Requests
[1] Answer these questions using the article on the death of Knut the polar bear:
(a) Who hand-raised Knut after his mother rejected him?
(b) On what day was the necropsy expected to be performed?
(c) According to Peter Ewins, to what age can polar bears live in captivity?
[2] Resume the article on the death of Knut the polar bear, writing on from its final sentence.

Article
>> begin

Knut, Berlin Zoo's famous polar bear, dies at age 4
Knut, the polar bear who charmed millions as an adorable cub when a Berlin zookeeper hand-raised him after he was rejected by his mother, died Saturday. He was 4 years old.
Knut was reportedly alone in an outdoor enclosure -- he shared the space with three other bears, including his mother Tosca, all of whom were inside at the time -- when he "strolled around the enclosure, went into the water, had a short spasm and died," Heiner Kloes, a bear keeper at the Berlin Zoo, told the Associated Press.
Zoogoers watched in horror until zoo staff fenced off the enclosure from view. "Everybody was asking, 'What's going on, why is Knut not moving?' " visitor Camilla Verde recalled to the AP. "All the zookeepers who put up the fences were so very sad. One of them said, 'He was our baby.' "
His exact cause of death is unknown, and a necropsy -- an animal autopsy -- is expected to be performed Monday. His death is especially troubling because of his young age. At 4, he was still essentially a teenager in human terms and hadn't even reached his adult weight or sexual maturity yet.
For a seemingly healthy polar bear to die at age 4 is "a little bit surprising," Peter Ewins, an arctic species specialist for the World Wildlife Fund, told ABC News. "In captivity, polar bears can live longer than in the wild; to 25 or 30. Even more than 30 years old because they're not exposed to the elements and hard realities of life in the wild."

>> end

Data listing
>> begin

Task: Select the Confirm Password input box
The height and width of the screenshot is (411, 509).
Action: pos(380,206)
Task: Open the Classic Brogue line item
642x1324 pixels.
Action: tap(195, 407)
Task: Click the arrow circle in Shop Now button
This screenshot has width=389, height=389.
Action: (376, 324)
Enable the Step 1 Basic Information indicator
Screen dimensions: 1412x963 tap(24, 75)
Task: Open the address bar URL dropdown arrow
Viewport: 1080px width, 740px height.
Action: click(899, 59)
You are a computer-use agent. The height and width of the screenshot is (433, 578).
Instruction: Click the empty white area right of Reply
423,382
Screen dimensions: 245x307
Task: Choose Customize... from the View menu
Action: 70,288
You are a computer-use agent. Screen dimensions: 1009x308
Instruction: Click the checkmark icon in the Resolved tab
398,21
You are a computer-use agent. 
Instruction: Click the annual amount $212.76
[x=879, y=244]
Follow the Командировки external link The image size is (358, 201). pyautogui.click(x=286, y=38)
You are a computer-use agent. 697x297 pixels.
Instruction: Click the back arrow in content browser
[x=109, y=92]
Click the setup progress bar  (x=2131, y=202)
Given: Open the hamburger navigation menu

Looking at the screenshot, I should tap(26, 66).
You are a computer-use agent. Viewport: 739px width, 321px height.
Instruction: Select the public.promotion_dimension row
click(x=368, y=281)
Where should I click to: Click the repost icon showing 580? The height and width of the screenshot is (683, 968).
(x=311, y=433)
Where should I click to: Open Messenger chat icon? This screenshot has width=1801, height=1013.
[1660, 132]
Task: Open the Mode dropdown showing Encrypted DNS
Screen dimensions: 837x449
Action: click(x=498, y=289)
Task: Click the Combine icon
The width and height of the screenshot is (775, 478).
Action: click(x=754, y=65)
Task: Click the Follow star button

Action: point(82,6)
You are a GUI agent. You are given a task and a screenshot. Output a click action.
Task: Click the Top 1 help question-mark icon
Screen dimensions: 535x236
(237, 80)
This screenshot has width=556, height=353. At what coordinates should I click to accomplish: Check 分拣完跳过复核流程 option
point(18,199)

>> end

Answers per task
[1]
(a) A Berlin zookeeper hand-raised him.
(b) It was expected to be performed Monday.
(c) They can live to 25 or 30, and even beyond 30 years old.

[2]
Fans of the famous bear -- who celebrated his 4th birthday with a large party and a cake shaped like the number 4 in December -- flocked to the Berlin Zoo after the news of his death, many leaving cards, flowers and stuffed animals at a makeshift memorial, the AP reported.
Thomas Doerflein, the keeper who raised Knut after his mother refused to care for him, died of a heart attack at age 44 in 2008.
A custody battle between the Berlin Zoo and another German zoo, the Neumünster Zoo, was resolved in 2009 with the former zoo agreeing to pay about $600,000 to the latter zoo in exchange for an agreement that Knut would remain in Berlin. Because Knut's father Lars was a resident of Neumünster, the zoo had argued that it was entitled to a portion of Berlin's Knut-related profits.
MORE ABOUT KNUT'S LIFE:
• Knut the polar bear meets his future roommate, gets slapped (2009)
• Knut, beloved polar bear, has a run-in with a fan (2008)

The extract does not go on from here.